The launch of The Rosedale is just the latest move for Easton’s / Gupta Group in an action-packed 2015.

Back in January the company bought a 3.2-acre property at 4050 Yonge Street and plans to transform the site—currently a TTC commuter parking lot at the northwest corner of Yonge and York Mills Road— into a seven-storey, 500,000-square-foot mixed-use development with 248-room full-service Hilton, a big boon for an area in dire need of a new hotel.

Dubbed Yonge Park Plaza, the complex will have ground-floor retail and office-condos above, and Gupta says it‘ll be ideally suited for lawyers and accountants living in Hoggs Hollow (“they’ll love being able to park their briefcase and then go for meetings downtown by subway”) and medical professionals working at nearby Sunnybrook, North York General Hospital, and Humber River Regional Hospital.

The advantage of office-condos? “You won’t get bumped out,” says Gupta. “You never have to move and rent never goes up.” Plus, located where they are, these commercial condos are poised for significant appreciation. “Price-wise people will make money. In 15 to 20 years you won’t be able to touch it, it'll be that expensive.”

Also earlier this year Gupta unveiled a hotel featuring two Marriott brands in one building: a Courtyard Marriott (for the business-transient market) and TownPlace Suites by Marriott (more extended, long-stay-oriented)—another first-in-Canada hotel concept. Easton’s Group acquired the old Holiday Inn at Woodbine and Steeles and gutted it back to concrete, putting in new bathrooms and replacing the HVAC systems.

And in June the company bought the Westin Bristol Place Toronto Airport on Dixon Road and will spend $9 million on a total gut and reno of its 288 rooms. (Easton’s also owns the Holiday Inn next door, one of 15 hotels in its portfolio.)

But the biggest news for the company could be the appointment last month of Gupta’s daughter, Reetu, as chief operating officer.

She joined the family business in 2005 after graduating with an MBA from York University’s Schulich School of Business, and for the past decade has served as vice-president of marketing and strategic development for both Easton’s Group and Gupta Group, overseeing management of its hotels and spearheading the move into condo developments (this includes King Blue, a two-tower project at King Street and Blue Jays Way that Gupta sold last year to China’s Greenland Group).

“It’s been a long time coming,” Reetu says about her new role, “but the fact my parents had faith in me to give me this title means a lot.”

“I always knew Reetu was very bright from day one—anything she does she excels at,” says her proud papa. “I have every confidence in what she can do.

“And at any company, you have to have a plan going forward—who will run it,” he adds.
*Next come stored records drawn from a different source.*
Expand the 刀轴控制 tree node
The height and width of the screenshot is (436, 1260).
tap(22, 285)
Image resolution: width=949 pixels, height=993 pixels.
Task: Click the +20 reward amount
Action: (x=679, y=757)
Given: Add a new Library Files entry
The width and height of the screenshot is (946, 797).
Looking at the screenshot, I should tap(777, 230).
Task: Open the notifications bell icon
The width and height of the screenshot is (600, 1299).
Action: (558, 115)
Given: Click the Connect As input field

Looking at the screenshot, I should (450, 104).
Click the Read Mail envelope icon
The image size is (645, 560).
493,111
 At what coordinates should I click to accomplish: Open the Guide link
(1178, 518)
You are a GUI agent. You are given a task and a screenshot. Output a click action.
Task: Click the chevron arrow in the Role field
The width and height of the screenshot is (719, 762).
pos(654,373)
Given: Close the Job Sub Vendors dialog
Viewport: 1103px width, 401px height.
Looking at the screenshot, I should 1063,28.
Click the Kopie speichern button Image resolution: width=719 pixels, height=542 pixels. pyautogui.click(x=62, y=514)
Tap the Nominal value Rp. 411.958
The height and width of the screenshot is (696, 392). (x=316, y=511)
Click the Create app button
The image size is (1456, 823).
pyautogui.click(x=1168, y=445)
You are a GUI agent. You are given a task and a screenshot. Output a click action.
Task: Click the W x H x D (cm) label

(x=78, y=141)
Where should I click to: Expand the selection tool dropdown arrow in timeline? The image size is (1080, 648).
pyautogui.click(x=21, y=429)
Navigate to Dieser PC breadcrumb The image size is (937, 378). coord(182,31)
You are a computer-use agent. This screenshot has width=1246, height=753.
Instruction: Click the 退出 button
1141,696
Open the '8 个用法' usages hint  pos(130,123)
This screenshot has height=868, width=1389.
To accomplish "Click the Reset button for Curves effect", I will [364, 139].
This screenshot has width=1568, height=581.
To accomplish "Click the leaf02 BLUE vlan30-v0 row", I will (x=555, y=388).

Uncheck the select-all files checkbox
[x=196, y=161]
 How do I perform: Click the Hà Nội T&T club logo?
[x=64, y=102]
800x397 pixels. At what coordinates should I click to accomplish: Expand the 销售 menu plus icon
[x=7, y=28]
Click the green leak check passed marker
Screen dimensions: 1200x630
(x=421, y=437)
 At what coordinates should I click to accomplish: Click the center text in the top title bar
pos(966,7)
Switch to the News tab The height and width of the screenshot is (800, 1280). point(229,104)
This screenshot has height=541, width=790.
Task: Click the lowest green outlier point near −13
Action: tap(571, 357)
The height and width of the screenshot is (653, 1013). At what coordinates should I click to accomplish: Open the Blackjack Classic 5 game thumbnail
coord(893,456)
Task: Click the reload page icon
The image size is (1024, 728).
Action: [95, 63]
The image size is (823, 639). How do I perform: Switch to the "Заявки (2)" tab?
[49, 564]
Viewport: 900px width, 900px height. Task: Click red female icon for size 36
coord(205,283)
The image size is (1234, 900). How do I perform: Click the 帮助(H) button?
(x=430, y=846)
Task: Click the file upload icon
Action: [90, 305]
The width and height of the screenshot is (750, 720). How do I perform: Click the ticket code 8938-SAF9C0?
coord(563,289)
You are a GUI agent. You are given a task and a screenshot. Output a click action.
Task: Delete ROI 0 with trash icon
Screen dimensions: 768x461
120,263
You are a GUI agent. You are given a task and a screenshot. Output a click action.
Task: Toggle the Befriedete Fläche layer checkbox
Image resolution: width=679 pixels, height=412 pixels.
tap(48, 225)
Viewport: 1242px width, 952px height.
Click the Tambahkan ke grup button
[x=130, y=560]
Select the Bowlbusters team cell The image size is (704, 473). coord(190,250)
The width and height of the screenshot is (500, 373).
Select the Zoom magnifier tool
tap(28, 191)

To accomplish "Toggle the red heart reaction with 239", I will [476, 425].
Gupta’s not going anywhere (indeed, the man seems inexhaustible), but he says he feels “comfortable that she knows the values we have worked with all these years. What’s most important for us are our name and integrity and reputation—they can’t be compromised and she knows that; it’s embedded in her mind.”

Reetu Gupta has big plans for the company. “Hotels are our forte, so we won’t stray from that,” she says. “But in terms of development I'd like us to go international, first to the U.S., and one day Europe and India. That’s all on the radar.”

“She'll take us to California, too,” her dad adds. “That’s been her dream since she was nine.”

Ryan Starr is a Toronto-based freelance journalist.